A Real Friend - The Horror Anthology Vol. 4
Spanien 2006, Regie: Enrique Urbizu, mit Goya Toledo, Nerea Inchausti, Eduardo Farelo u.a.

Von Thomas Harbach

Die vierte Folge der Serie „ 6 films to keep you awake“ ist von dem Spanier Enrique Urbizu inszeniert worden, einem eher unbeschriebenen Blatt. An einen Regisseur stellt diese Episode aber besondere Ansprüche, die Konzentration auf Phantasien im Gegensatz zu dem eher realen Schrecken der innerhalb der Handlung zitierten Filme ist nicht immer leicht und überzeugend zu vermitteln und insbesondere die Schauspieler müssen neben einem stringenten Drehbuch mehr geführt werden. Laufen, schreien und schließlich auf eine bestialische Art vom Leben zum Tode befördert zu werden ist einfacher, als auf die eigene Einbildung zu reagieren. Auch wenn man die Folge nach dem Ansehen aufgrund einzelner Szenen zumindest wohlwollend in Erinnerung behalten möchte und auch kann, fehlen die handwerklichen – das beginnt beim nicht befriedigenden Drehbuch und hört bei den nicht immer überzeugenden Monster-Make-Up und ihren unwirklichen Bewegungen auf – Feinheiten.
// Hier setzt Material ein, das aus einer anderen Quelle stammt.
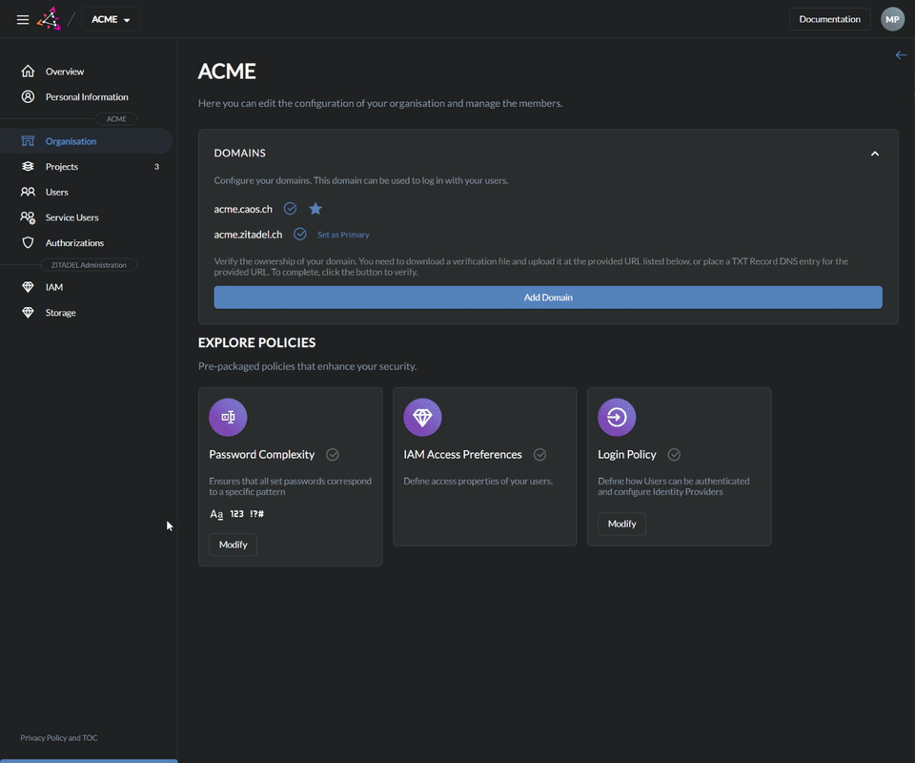Open the hamburger navigation menu
This screenshot has width=915, height=763.
[x=23, y=19]
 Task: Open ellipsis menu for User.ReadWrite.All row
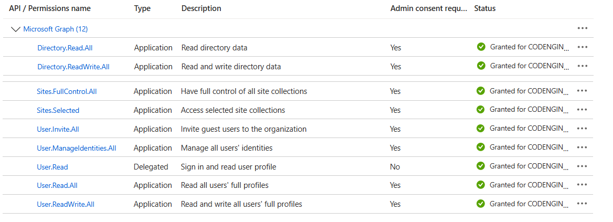coord(582,204)
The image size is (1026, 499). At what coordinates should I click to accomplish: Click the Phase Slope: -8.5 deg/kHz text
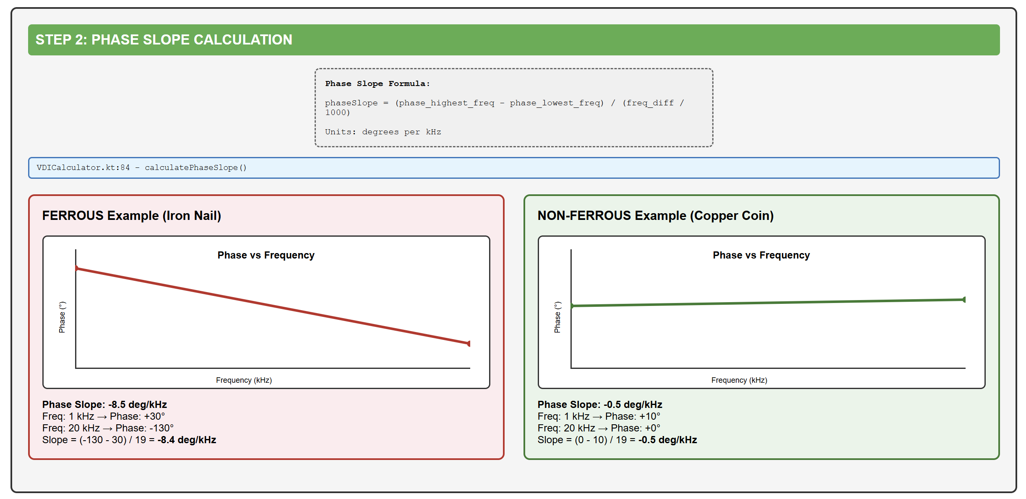click(x=104, y=405)

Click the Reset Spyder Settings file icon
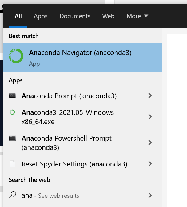(12, 164)
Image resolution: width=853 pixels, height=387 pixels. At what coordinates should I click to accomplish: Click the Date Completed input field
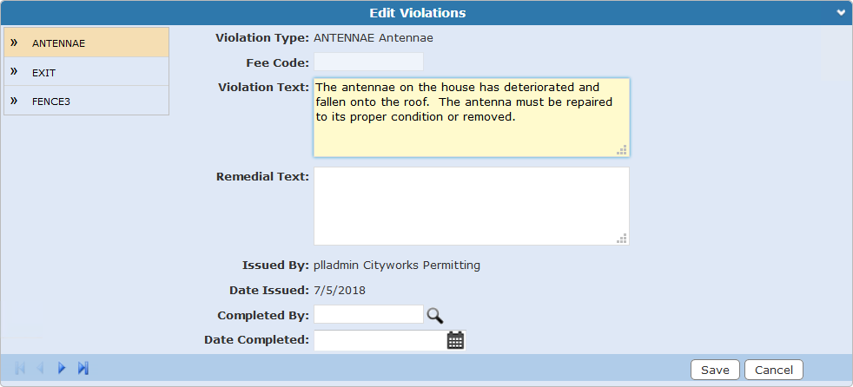coord(379,340)
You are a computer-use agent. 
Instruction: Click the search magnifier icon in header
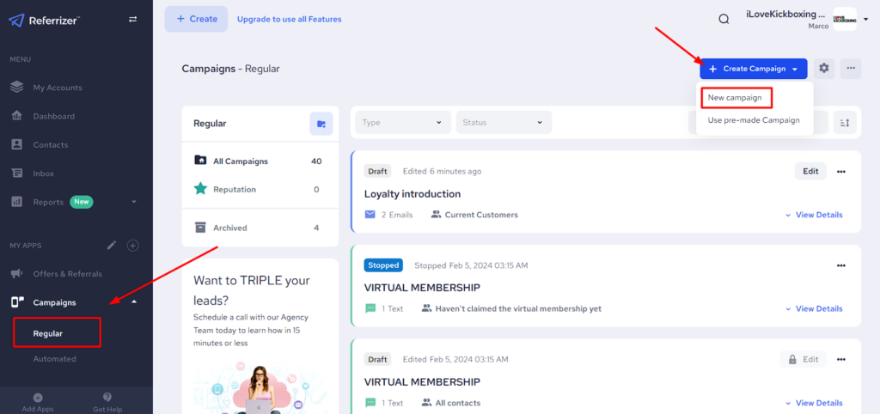724,19
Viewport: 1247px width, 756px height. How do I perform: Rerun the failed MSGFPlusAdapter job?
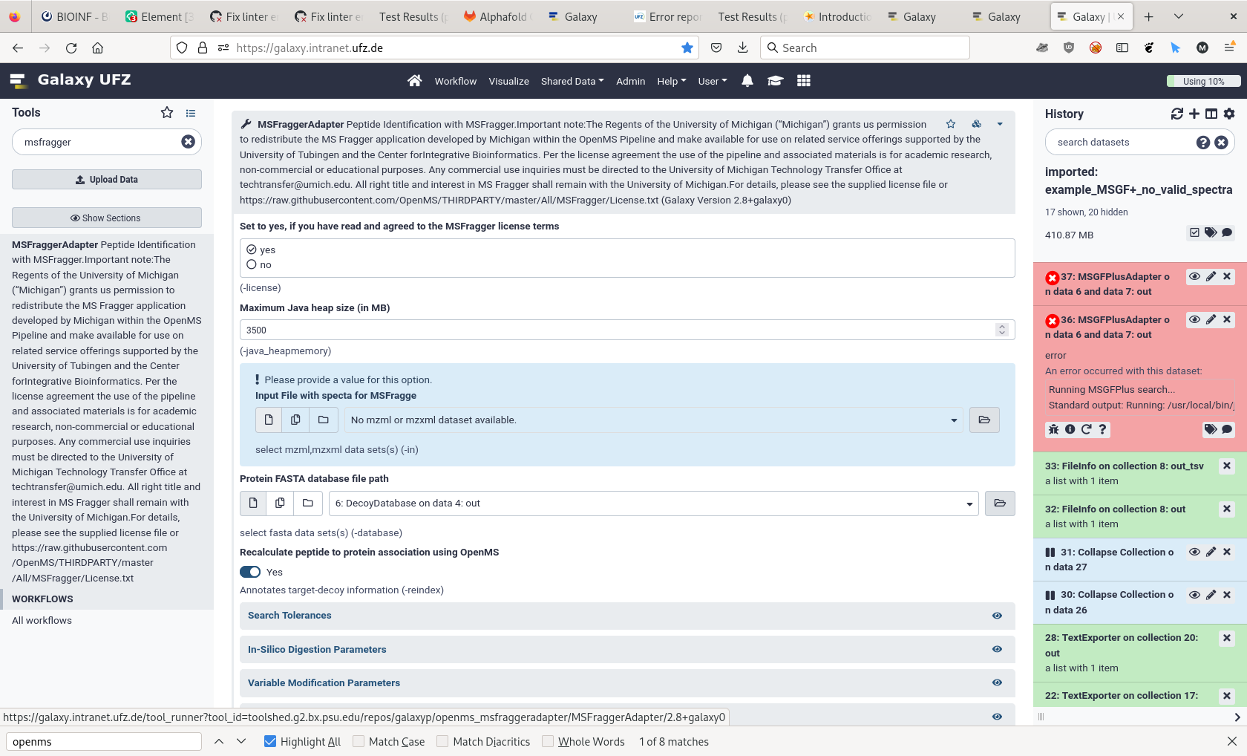(x=1086, y=429)
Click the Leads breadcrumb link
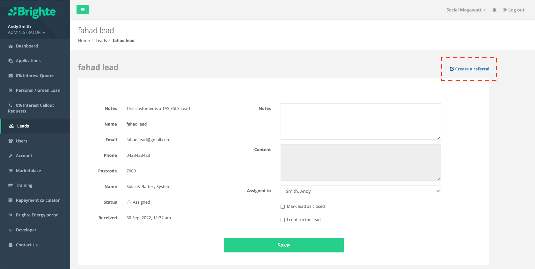Image resolution: width=535 pixels, height=269 pixels. tap(101, 41)
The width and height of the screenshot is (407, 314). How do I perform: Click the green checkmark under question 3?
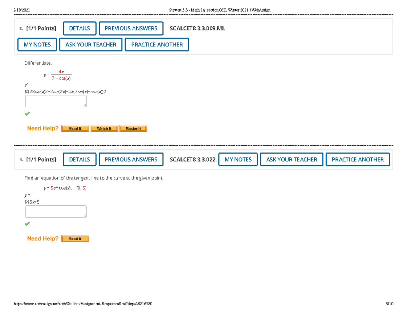[x=27, y=113]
Wie schon in „Blame“ sind auch in „A Real Friend“ von ihrem Schichtdienst als Krankenschwester gebeutelte Mutter und Tochter Zentrum der Handlung. Dabei geht es weniger um eine kritische Auseinandersetzung mit dem spanischen Sozialsystem, sondern die attraktive Witwe – erst im Laufe der Handlung erfährt der Zuschauer, dass ihr Ehemann unter mysteriösen Umständen gestorben oder zu den Untoten gewechselt ist – wird erstens als selbstbewusste Frau beschrieben, die sexuell mit verschiedenen Partnern aktiv ist – diese Szenen haben einen devoten Touch, sie erinnern an die Befriedigung einer Lust, aber nicht an Liebe – und zweitens ist ihre Abwesenheit notwendig, damit ihre Tochter ihre fiktiven oder später realen Freunde entwickeln kann. Estrella liebt Horror in jeglicher Form, sie darf allerdings nur Stephen King-Romane lesen, die Verfilmungen nicht sehen. Da sie sich über diese Verbot während der Arbeitsstunden ihrer Mutter hinwegsetzt, verbringt sie ihre Freizeit in der Gesellschaft von Vampiren, Zombies und mit einer Leatherface–Variation. Diesen lernt der Zuschauer in einem Filmausschnitt kennen, der trotz der fast plakativen Splatter-Gewalt in einer fast poetischen Sonnenuntergangs- und Strandszene endet.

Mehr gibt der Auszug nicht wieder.